── Records for processing

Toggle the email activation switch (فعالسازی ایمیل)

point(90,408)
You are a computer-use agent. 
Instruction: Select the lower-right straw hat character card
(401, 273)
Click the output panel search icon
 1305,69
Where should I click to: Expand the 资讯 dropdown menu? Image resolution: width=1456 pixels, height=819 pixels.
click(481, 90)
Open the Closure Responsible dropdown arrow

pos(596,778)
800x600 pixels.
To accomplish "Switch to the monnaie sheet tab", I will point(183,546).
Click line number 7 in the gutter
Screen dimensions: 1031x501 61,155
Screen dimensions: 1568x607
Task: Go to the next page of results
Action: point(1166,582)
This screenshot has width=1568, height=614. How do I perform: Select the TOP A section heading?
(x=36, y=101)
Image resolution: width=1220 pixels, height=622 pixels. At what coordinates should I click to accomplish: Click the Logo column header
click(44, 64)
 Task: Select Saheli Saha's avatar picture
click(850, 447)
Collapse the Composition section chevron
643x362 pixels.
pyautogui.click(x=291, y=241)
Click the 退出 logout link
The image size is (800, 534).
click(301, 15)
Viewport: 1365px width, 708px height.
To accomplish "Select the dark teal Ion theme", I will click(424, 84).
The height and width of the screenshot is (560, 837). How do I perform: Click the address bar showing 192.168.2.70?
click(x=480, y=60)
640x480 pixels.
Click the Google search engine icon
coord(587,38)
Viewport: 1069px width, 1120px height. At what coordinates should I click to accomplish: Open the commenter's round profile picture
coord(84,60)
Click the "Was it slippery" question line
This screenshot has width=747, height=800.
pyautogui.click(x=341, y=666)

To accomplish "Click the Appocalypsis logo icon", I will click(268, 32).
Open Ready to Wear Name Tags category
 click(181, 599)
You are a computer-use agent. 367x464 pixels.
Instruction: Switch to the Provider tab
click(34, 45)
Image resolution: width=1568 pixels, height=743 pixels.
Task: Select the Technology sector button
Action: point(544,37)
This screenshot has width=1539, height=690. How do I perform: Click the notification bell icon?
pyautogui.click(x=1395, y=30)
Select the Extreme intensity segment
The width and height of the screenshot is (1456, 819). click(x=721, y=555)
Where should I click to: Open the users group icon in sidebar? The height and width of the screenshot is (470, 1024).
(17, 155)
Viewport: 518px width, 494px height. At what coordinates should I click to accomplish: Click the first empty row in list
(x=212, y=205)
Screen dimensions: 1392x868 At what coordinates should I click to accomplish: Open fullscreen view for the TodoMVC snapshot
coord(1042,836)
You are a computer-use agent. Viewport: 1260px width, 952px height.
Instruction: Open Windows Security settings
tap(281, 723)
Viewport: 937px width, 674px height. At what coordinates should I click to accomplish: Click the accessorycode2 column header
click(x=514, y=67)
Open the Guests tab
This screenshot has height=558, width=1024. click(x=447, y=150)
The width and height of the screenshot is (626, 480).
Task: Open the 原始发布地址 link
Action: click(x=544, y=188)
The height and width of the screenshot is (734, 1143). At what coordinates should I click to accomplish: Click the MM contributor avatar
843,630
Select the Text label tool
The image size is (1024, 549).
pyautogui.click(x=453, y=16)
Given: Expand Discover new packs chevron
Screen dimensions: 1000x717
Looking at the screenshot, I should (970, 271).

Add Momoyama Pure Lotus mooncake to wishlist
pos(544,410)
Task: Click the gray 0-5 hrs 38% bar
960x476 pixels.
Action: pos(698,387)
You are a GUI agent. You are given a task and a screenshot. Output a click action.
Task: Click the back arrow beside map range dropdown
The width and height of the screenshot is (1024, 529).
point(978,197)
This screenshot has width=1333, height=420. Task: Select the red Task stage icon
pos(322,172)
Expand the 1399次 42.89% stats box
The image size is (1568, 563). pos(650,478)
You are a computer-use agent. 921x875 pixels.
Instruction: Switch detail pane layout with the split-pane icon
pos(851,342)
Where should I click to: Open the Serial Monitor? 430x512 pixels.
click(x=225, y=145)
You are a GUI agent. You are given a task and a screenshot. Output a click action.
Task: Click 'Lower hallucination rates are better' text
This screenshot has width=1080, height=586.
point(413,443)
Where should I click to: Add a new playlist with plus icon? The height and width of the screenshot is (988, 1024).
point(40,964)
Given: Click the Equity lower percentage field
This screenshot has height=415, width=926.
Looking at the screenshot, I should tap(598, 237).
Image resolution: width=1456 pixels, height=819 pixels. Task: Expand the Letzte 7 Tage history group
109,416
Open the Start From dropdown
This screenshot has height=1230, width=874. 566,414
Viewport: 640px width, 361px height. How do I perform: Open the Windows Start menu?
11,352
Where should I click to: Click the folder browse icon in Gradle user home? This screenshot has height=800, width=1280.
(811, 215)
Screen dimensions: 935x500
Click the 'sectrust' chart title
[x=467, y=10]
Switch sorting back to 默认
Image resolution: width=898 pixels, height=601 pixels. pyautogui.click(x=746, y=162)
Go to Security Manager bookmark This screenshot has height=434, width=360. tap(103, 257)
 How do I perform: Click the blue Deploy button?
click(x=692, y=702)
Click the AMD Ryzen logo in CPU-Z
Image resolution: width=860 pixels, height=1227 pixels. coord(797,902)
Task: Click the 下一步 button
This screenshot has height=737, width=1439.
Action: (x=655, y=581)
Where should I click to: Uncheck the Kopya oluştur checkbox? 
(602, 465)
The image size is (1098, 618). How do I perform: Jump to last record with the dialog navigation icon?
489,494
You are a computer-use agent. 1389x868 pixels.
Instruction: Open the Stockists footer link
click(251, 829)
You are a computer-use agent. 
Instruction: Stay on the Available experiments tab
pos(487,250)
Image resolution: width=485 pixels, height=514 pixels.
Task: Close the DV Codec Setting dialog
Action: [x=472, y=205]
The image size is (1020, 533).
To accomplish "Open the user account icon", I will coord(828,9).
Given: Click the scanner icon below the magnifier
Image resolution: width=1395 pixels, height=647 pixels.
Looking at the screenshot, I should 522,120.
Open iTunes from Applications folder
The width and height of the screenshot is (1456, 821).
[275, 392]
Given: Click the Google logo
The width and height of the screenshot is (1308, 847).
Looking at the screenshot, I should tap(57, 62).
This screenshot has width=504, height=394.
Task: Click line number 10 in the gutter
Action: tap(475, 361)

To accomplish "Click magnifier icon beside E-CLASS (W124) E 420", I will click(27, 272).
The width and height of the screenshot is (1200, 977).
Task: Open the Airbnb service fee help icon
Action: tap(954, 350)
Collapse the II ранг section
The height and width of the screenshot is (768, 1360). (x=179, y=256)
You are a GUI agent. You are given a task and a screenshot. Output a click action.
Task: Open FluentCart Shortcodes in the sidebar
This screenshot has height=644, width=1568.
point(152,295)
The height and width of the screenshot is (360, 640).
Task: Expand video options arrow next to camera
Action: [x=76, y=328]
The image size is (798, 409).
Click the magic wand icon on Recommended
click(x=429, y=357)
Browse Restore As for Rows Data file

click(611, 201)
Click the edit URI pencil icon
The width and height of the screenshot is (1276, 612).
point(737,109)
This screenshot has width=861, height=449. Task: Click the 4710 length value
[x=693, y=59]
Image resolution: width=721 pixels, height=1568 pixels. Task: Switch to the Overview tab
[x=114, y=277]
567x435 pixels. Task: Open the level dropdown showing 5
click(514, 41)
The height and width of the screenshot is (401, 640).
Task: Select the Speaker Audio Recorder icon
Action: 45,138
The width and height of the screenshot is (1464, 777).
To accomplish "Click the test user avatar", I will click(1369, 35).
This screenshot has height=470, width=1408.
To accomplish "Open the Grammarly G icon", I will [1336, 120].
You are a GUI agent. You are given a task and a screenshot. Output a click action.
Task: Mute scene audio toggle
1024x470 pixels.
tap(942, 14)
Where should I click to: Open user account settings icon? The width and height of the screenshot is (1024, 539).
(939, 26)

────

→ **Task statement**
Each record shown above must be printed once more, exactly.

→ **Reply to the exercise**
Toggle the email activation switch (فعالسازی ایمیل)

point(90,408)
You are a computer-use agent. 
Instruction: Select the lower-right straw hat character card
(401, 273)
Click the output panel search icon
 1305,69
Where should I click to: Expand the 资讯 dropdown menu? Image resolution: width=1456 pixels, height=819 pixels.
click(481, 90)
Open the Closure Responsible dropdown arrow

pos(596,778)
800x600 pixels.
To accomplish "Switch to the monnaie sheet tab", I will point(183,546).
Click line number 7 in the gutter
Screen dimensions: 1031x501 61,155
Screen dimensions: 1568x607
Task: Go to the next page of results
Action: point(1166,582)
This screenshot has width=1568, height=614. How do I perform: Select the TOP A section heading?
(x=36, y=101)
Image resolution: width=1220 pixels, height=622 pixels. At what coordinates should I click to accomplish: Click the Logo column header
click(44, 64)
 Task: Select Saheli Saha's avatar picture
click(850, 447)
Collapse the Composition section chevron
643x362 pixels.
pyautogui.click(x=291, y=241)
Click the 退出 logout link
The image size is (800, 534).
click(301, 15)
Viewport: 1365px width, 708px height.
To accomplish "Select the dark teal Ion theme", I will click(424, 84).
The height and width of the screenshot is (560, 837). How do I perform: Click the address bar showing 192.168.2.70?
click(x=480, y=60)
640x480 pixels.
Click the Google search engine icon
coord(587,38)
Viewport: 1069px width, 1120px height. At what coordinates should I click to accomplish: Open the commenter's round profile picture
coord(84,60)
Click the "Was it slippery" question line
This screenshot has width=747, height=800.
pyautogui.click(x=341, y=666)

To accomplish "Click the Appocalypsis logo icon", I will click(268, 32).
Open Ready to Wear Name Tags category
 click(181, 599)
You are a computer-use agent. 367x464 pixels.
Instruction: Switch to the Provider tab
click(34, 45)
Image resolution: width=1568 pixels, height=743 pixels.
Task: Select the Technology sector button
Action: point(544,37)
This screenshot has width=1539, height=690. How do I perform: Click the notification bell icon?
pyautogui.click(x=1395, y=30)
Select the Extreme intensity segment
The width and height of the screenshot is (1456, 819). click(x=721, y=555)
Where should I click to: Open the users group icon in sidebar? The height and width of the screenshot is (470, 1024).
(17, 155)
Viewport: 518px width, 494px height. At what coordinates should I click to accomplish: Click the first empty row in list
(x=212, y=205)
Screen dimensions: 1392x868 At what coordinates should I click to accomplish: Open fullscreen view for the TodoMVC snapshot
coord(1042,836)
You are a computer-use agent. Viewport: 1260px width, 952px height.
Instruction: Open Windows Security settings
tap(281, 723)
Viewport: 937px width, 674px height. At what coordinates should I click to accomplish: Click the accessorycode2 column header
click(x=514, y=67)
Open the Guests tab
This screenshot has height=558, width=1024. click(x=447, y=150)
The width and height of the screenshot is (626, 480).
Task: Open the 原始发布地址 link
Action: click(x=544, y=188)
The height and width of the screenshot is (734, 1143). At what coordinates should I click to accomplish: Click the MM contributor avatar
843,630
Select the Text label tool
The image size is (1024, 549).
pyautogui.click(x=453, y=16)
Given: Expand Discover new packs chevron
Screen dimensions: 1000x717
Looking at the screenshot, I should (970, 271).

Add Momoyama Pure Lotus mooncake to wishlist
pos(544,410)
Task: Click the gray 0-5 hrs 38% bar
960x476 pixels.
Action: pos(698,387)
You are a GUI agent. You are given a task and a screenshot. Output a click action.
Task: Click the back arrow beside map range dropdown
The width and height of the screenshot is (1024, 529).
point(978,197)
This screenshot has width=1333, height=420. Task: Select the red Task stage icon
pos(322,172)
Expand the 1399次 42.89% stats box
The image size is (1568, 563). pos(650,478)
You are a computer-use agent. 921x875 pixels.
Instruction: Switch detail pane layout with the split-pane icon
pos(851,342)
Where should I click to: Open the Serial Monitor? 430x512 pixels.
click(x=225, y=145)
You are a GUI agent. You are given a task and a screenshot. Output a click action.
Task: Click 'Lower hallucination rates are better' text
This screenshot has width=1080, height=586.
point(413,443)
Where should I click to: Add a new playlist with plus icon? The height and width of the screenshot is (988, 1024).
point(40,964)
Given: Click the Equity lower percentage field
This screenshot has height=415, width=926.
Looking at the screenshot, I should tap(598, 237).
Image resolution: width=1456 pixels, height=819 pixels. Task: Expand the Letzte 7 Tage history group
109,416
Open the Start From dropdown
This screenshot has height=1230, width=874. 566,414
Viewport: 640px width, 361px height. How do I perform: Open the Windows Start menu?
11,352
Where should I click to: Click the folder browse icon in Gradle user home? This screenshot has height=800, width=1280.
(811, 215)
Screen dimensions: 935x500
Click the 'sectrust' chart title
[x=467, y=10]
Switch sorting back to 默认
Image resolution: width=898 pixels, height=601 pixels. pyautogui.click(x=746, y=162)
Go to Security Manager bookmark This screenshot has height=434, width=360. tap(103, 257)
 How do I perform: Click the blue Deploy button?
click(x=692, y=702)
Click the AMD Ryzen logo in CPU-Z
Image resolution: width=860 pixels, height=1227 pixels. coord(797,902)
Task: Click the 下一步 button
This screenshot has height=737, width=1439.
Action: (x=655, y=581)
Where should I click to: Uncheck the Kopya oluştur checkbox? 
(602, 465)
The image size is (1098, 618). How do I perform: Jump to last record with the dialog navigation icon?
489,494
You are a computer-use agent. 1389x868 pixels.
Instruction: Open the Stockists footer link
click(251, 829)
You are a computer-use agent. 
Instruction: Stay on the Available experiments tab
pos(487,250)
Image resolution: width=485 pixels, height=514 pixels.
Task: Close the DV Codec Setting dialog
Action: [x=472, y=205]
The image size is (1020, 533).
To accomplish "Open the user account icon", I will coord(828,9).
Given: Click the scanner icon below the magnifier
Image resolution: width=1395 pixels, height=647 pixels.
Looking at the screenshot, I should 522,120.
Open iTunes from Applications folder
The width and height of the screenshot is (1456, 821).
[275, 392]
Given: Click the Google logo
The width and height of the screenshot is (1308, 847).
Looking at the screenshot, I should tap(57, 62).
This screenshot has width=504, height=394.
Task: Click line number 10 in the gutter
Action: tap(475, 361)

To accomplish "Click magnifier icon beside E-CLASS (W124) E 420", I will click(27, 272).
The width and height of the screenshot is (1200, 977).
Task: Open the Airbnb service fee help icon
Action: tap(954, 350)
Collapse the II ранг section
The height and width of the screenshot is (768, 1360). (x=179, y=256)
You are a GUI agent. You are given a task and a screenshot. Output a click action.
Task: Open FluentCart Shortcodes in the sidebar
This screenshot has height=644, width=1568.
point(152,295)
The height and width of the screenshot is (360, 640).
Task: Expand video options arrow next to camera
Action: [x=76, y=328]
The image size is (798, 409).
Click the magic wand icon on Recommended
click(x=429, y=357)
Browse Restore As for Rows Data file

click(611, 201)
Click the edit URI pencil icon
The width and height of the screenshot is (1276, 612).
point(737,109)
This screenshot has width=861, height=449. Task: Click the 4710 length value
[x=693, y=59]
Image resolution: width=721 pixels, height=1568 pixels. Task: Switch to the Overview tab
[x=114, y=277]
567x435 pixels. Task: Open the level dropdown showing 5
click(514, 41)
The height and width of the screenshot is (401, 640).
Task: Select the Speaker Audio Recorder icon
Action: 45,138
The width and height of the screenshot is (1464, 777).
To accomplish "Click the test user avatar", I will click(1369, 35).
This screenshot has height=470, width=1408.
To accomplish "Open the Grammarly G icon", I will [1336, 120].
You are a GUI agent. You are given a task and a screenshot. Output a click action.
Task: Mute scene audio toggle
1024x470 pixels.
tap(942, 14)
Where should I click to: Open user account settings icon? The width and height of the screenshot is (1024, 539).
(939, 26)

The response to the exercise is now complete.